**Given records**
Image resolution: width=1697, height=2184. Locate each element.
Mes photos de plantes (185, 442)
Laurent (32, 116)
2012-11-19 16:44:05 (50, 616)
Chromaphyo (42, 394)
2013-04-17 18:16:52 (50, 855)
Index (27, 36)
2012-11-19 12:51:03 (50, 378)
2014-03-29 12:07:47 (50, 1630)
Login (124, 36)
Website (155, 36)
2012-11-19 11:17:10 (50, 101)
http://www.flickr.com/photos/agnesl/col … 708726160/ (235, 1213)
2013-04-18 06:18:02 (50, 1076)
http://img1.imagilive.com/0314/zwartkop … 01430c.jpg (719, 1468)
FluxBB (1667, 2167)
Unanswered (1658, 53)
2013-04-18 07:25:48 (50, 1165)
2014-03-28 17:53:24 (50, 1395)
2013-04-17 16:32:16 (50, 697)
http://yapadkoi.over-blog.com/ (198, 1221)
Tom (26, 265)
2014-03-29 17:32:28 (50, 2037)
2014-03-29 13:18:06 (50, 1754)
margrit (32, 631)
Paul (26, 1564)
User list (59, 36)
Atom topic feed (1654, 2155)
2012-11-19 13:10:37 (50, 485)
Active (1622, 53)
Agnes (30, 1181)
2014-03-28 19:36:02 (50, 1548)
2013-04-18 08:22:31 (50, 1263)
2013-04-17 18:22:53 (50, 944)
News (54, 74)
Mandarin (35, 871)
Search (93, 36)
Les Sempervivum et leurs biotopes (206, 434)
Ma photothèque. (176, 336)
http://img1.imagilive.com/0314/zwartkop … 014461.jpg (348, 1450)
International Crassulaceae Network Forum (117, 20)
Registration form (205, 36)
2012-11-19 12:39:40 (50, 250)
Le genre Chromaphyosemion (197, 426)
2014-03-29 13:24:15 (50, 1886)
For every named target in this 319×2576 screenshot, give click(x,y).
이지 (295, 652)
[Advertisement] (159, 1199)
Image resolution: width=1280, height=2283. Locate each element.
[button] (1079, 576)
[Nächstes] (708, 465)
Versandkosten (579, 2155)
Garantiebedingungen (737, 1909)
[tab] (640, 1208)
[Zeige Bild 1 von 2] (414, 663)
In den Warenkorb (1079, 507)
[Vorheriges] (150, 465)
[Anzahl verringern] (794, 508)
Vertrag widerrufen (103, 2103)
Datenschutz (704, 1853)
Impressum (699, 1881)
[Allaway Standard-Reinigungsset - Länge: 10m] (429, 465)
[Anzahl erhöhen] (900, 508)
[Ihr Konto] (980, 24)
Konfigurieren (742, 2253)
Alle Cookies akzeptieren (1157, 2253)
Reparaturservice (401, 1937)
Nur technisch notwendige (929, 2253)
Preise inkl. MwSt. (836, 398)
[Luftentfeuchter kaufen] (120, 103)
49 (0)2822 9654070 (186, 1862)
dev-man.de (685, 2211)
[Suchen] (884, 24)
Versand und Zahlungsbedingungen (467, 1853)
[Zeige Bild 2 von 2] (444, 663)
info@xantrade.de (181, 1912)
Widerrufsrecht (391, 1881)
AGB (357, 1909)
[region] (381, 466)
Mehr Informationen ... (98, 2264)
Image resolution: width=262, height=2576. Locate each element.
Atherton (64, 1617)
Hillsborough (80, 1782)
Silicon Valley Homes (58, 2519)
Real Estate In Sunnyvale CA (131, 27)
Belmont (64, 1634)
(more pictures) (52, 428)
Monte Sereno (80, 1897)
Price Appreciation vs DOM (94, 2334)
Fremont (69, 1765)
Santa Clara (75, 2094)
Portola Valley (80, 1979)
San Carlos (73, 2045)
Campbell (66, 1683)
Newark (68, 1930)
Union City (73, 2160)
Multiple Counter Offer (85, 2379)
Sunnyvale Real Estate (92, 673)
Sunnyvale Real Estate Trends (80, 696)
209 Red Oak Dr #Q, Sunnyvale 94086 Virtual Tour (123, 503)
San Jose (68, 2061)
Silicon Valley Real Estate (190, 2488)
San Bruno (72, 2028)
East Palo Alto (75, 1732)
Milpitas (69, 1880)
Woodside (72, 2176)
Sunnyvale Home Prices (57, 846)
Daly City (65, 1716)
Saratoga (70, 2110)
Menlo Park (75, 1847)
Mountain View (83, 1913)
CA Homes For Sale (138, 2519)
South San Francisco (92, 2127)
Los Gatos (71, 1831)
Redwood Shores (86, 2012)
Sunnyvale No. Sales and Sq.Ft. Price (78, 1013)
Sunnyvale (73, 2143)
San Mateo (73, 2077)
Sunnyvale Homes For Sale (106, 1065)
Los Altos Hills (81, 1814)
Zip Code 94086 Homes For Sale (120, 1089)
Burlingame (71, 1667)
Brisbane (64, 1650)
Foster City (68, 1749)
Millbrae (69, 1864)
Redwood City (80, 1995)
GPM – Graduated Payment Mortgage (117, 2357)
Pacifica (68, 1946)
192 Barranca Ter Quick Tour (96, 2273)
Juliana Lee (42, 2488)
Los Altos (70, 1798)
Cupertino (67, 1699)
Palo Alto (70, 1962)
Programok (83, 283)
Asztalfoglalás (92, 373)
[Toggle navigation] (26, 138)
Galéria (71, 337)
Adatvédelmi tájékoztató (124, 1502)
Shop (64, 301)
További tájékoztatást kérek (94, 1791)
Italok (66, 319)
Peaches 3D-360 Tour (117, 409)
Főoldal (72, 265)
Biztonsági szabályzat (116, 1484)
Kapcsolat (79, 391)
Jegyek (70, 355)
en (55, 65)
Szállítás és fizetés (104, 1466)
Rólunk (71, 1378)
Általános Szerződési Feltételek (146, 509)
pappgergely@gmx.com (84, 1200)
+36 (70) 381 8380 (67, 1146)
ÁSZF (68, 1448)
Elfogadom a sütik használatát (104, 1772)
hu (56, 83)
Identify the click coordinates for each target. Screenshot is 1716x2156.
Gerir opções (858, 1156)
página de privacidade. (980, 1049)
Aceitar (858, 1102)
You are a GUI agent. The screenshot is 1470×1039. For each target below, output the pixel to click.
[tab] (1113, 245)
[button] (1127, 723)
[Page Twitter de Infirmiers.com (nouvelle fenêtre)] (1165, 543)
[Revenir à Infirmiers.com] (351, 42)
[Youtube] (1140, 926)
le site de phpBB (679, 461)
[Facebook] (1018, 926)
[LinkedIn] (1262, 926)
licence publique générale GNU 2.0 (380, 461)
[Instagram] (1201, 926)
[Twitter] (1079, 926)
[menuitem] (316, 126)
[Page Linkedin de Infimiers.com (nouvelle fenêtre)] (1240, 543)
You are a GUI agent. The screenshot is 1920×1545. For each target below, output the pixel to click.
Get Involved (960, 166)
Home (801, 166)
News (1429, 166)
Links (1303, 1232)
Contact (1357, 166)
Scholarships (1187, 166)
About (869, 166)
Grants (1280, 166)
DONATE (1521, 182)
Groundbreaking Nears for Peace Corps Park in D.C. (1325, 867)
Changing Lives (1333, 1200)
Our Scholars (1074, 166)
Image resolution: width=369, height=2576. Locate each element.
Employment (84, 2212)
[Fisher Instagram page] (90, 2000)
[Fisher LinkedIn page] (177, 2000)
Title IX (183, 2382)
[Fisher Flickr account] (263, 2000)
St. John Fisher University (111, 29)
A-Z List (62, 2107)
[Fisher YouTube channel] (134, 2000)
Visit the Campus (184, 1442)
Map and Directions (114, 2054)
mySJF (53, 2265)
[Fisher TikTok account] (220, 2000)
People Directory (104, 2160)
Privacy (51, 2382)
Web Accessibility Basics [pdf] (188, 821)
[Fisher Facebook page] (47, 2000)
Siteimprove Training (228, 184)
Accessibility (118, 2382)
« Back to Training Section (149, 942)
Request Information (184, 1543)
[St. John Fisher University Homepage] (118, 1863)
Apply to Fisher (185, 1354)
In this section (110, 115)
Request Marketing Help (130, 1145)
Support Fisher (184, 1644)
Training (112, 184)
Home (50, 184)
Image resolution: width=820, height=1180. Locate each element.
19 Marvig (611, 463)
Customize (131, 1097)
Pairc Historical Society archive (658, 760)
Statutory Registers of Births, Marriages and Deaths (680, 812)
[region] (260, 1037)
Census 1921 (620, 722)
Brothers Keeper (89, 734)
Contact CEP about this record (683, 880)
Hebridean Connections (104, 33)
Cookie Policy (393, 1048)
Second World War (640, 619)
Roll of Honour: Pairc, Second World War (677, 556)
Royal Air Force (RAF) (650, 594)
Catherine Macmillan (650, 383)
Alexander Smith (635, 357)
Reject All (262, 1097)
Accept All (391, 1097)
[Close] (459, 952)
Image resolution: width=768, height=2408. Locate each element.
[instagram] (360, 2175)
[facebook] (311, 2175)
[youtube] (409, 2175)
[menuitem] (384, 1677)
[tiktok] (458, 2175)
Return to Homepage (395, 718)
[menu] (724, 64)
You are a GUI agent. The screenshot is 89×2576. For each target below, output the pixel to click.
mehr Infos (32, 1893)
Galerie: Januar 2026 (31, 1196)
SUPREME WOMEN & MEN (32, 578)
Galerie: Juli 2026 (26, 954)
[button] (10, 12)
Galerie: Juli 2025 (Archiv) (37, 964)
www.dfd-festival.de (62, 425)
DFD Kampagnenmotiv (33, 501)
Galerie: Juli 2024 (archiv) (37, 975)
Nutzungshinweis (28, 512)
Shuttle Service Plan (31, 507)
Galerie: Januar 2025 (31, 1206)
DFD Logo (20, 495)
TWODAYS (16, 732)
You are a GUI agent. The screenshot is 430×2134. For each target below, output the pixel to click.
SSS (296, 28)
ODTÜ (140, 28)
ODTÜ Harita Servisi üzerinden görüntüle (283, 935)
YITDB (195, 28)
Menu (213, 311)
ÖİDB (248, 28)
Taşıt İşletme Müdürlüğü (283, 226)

**The task**
Stopping at the line containing "2012-11-19 11:17:10 (50, 101)", please repeat exactly every line from the very start of the entries, that line included, and nothing more.

**Exercise answer**
Image resolution: width=1697, height=2184. Locate each element.
Mes photos de plantes (185, 442)
Laurent (32, 116)
2012-11-19 16:44:05 (50, 616)
Chromaphyo (42, 394)
2013-04-17 18:16:52 (50, 855)
Index (27, 36)
2012-11-19 12:51:03 (50, 378)
2014-03-29 12:07:47 (50, 1630)
Login (124, 36)
Website (155, 36)
2012-11-19 11:17:10 (50, 101)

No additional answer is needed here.